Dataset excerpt

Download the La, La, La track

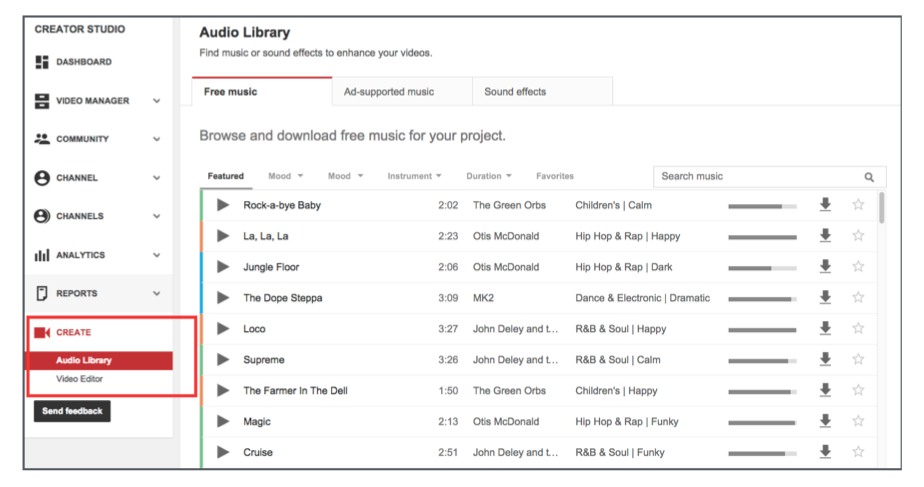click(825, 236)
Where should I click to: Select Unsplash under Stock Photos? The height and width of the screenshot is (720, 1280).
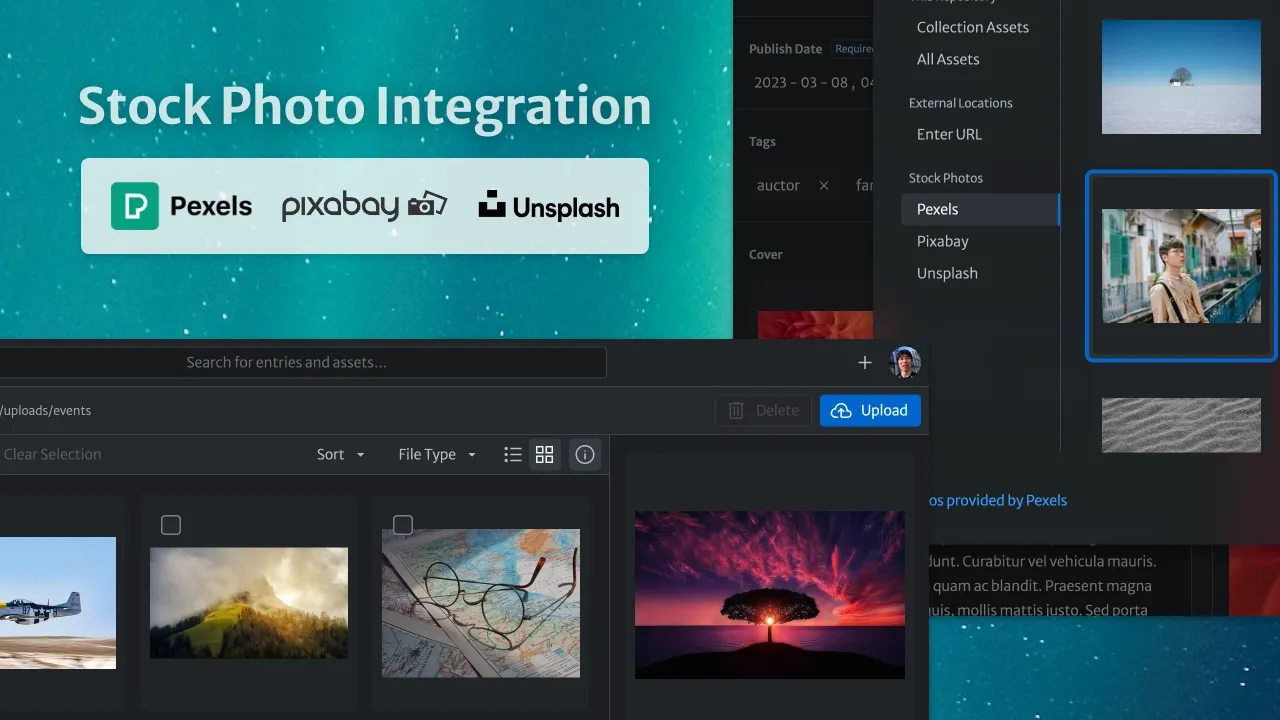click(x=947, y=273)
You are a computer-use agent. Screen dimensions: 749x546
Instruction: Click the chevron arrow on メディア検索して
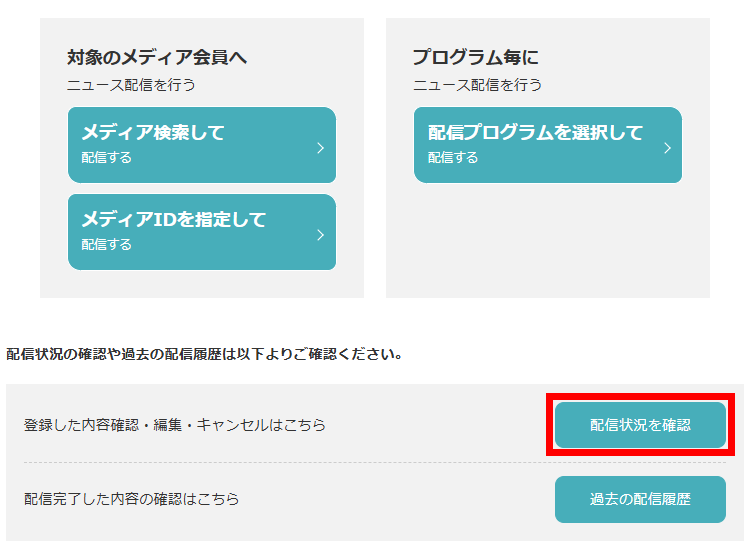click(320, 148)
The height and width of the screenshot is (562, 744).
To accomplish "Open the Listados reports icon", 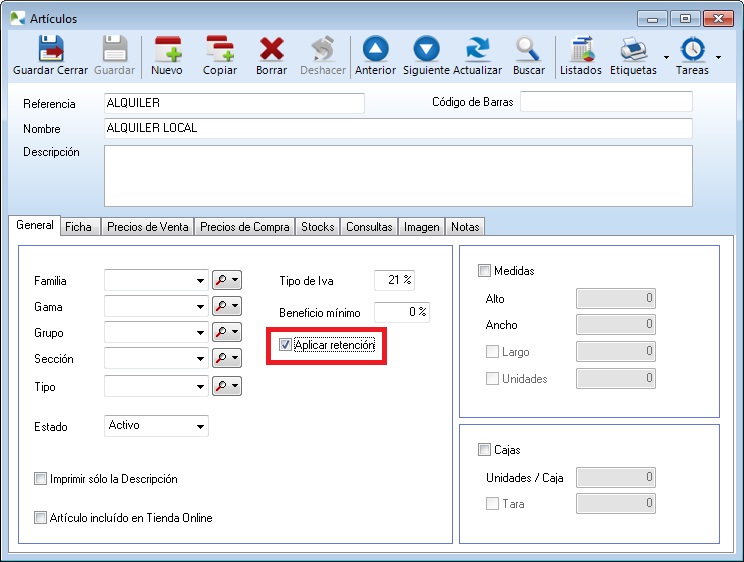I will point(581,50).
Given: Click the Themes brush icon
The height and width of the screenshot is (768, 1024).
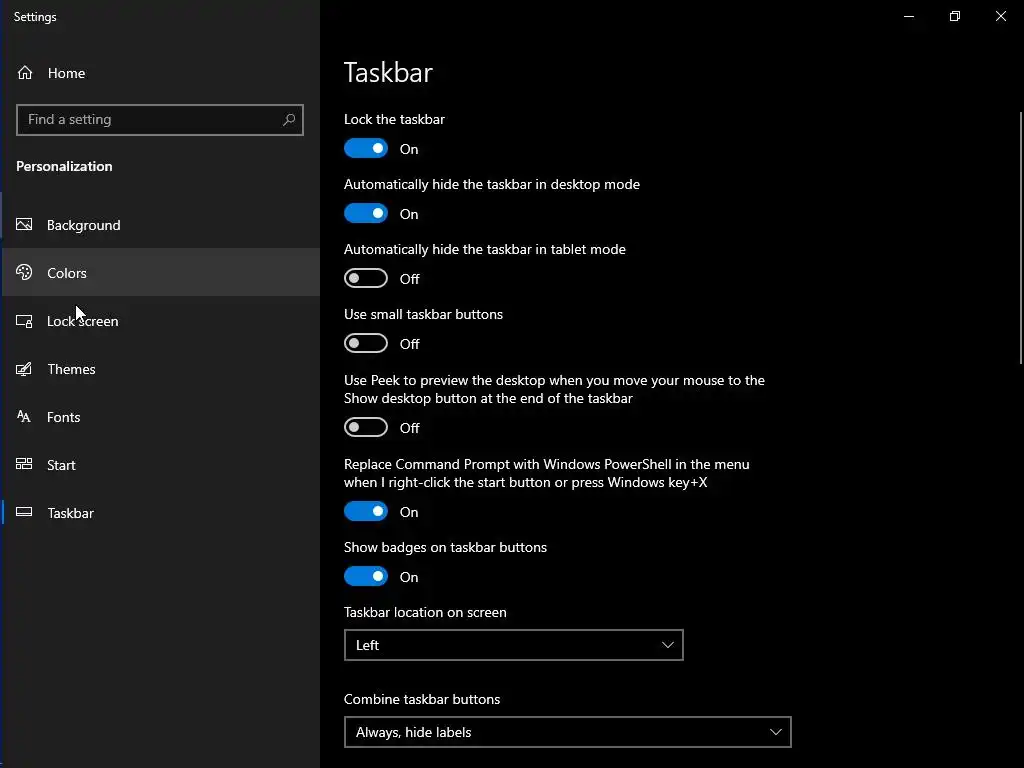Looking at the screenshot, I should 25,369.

REQUIRED WORK: Repeat word for word everything in the entries above from the line containing "Given: Click the Themes brush icon" down to the end of the entries, both ends included. Leave the pictures out of your answer.

REPLY TO THE EXERCISE:
Given: Click the Themes brush icon
The height and width of the screenshot is (768, 1024).
Looking at the screenshot, I should 25,369.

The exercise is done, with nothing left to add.